Spiced Chickpeas with Feta and Preserved Lemon
You can never have too many side dish recipes, so give Spiced Chickpeas with Fetan and Preserved Lemon a try. This recipe makes 4 servings with 193 calories, 7g of protein, and 11g of fat each. For $1.12 per serving, this recipe covers 15% of your daily requirements of vitamins and minerals. 26 people were glad they tried this recipe. If you have feta, fennel seeds, lemon juice, and a few other ingredients on hand, you can make it. It is brought to you by Healthy Delicious. From preparation to the plate, this recipe takes around 15 minutes. It is a good option if you're following a gluten free and lacto ovo vegetarian diet. All things considered, we decided this recipe deserves a spoonacular score of 92%. This score is super. Similar recipes are Quinoa Salad with Preserved Lemon and Chickpeas, Bulgur and Chickpeas With Preserved Lemon Vinaigrette, and Crisp Striped Bass With Preserved Lemon, Chickpeas, And Couscous.
Servings: 4
Preparation duration: 5 minutes
Cooking duration: 10 minutes
Ingredients:
1 can (15 ounces) chickpeas, drained
¼ cup chopped cilantro
1 teaspoon coriander seeds
1 teaspoon fennel seeds
¼ cup crumbled feta
1 tablespoon lemon juice
½ preserved lemon peel, minced
2 tablespoons olive oil
½ cup chopped parsley
1 shallot, thinly sliced
1 teaspoon za'atar
Equipment:
mortar and pestle
frying pan
Cooking instruction summary:
In a hot, dry pan, toast the fennel and coriander for 2 minutes, or until fragrant.

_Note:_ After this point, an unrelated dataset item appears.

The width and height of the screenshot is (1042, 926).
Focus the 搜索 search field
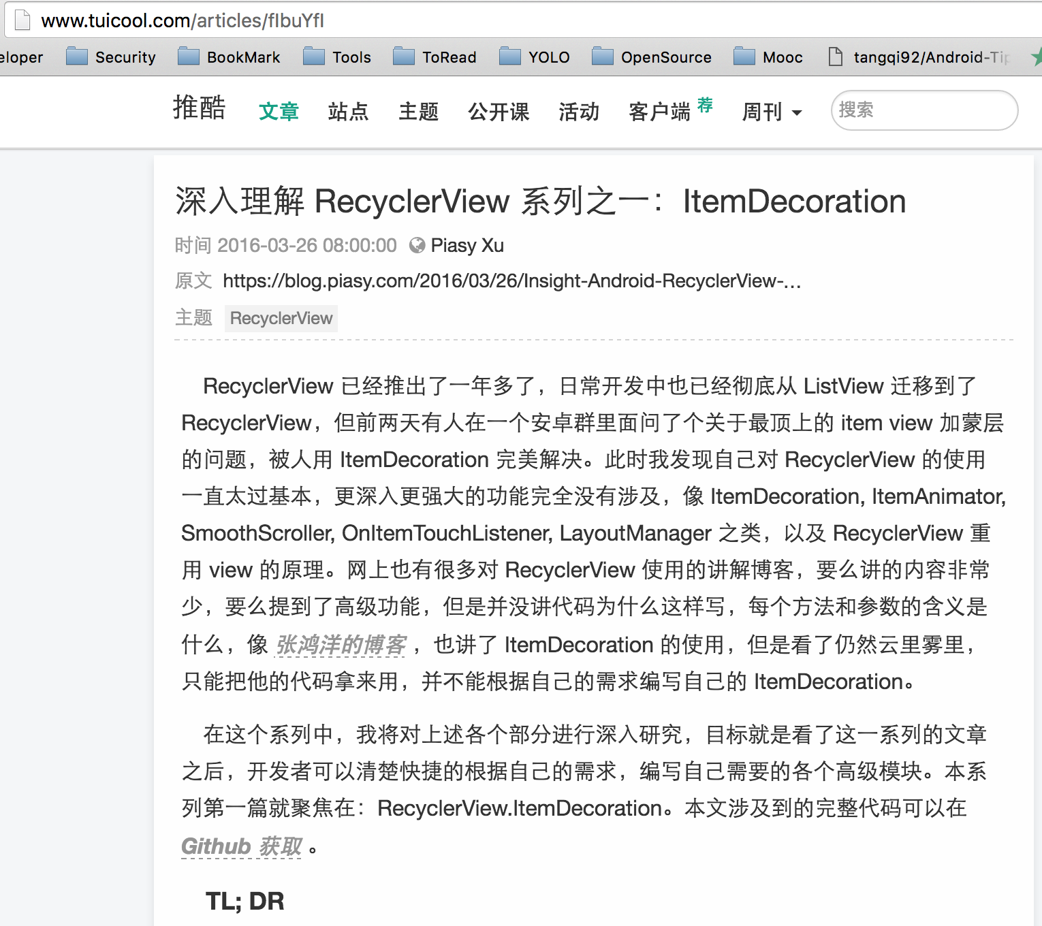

Use a mortar and pestle or spice grinder to grind the spiced into a fine powder.Heat 2 tablespoons of oil in the pan until shimmering. Add the shallot; cook 1 minute, or until softened. Stir in the ground spices, za'atar, and chickpeas. Cook until heated through, 2-3 minutes. Remove from heat and stir in the remaining ingredients. Season to taste with salt and serve warm.
Step by step:
1. In a hot, dry pan, toast the fennel and coriander for 2 minutes, or until fragrant. Use a mortar and pestle or spice grinder to grind the spiced into a fine powder.
2. Heat 2 tablespoons of oil in the pan until shimmering.
3. Add the shallot; cook 1 minute, or until softened. Stir in the ground spices, za'atar, and chickpeas. Cook until heated through, 2-3 minutes.
4. Remove from heat and stir in the remaining ingredients. Season to taste with salt and serve warm.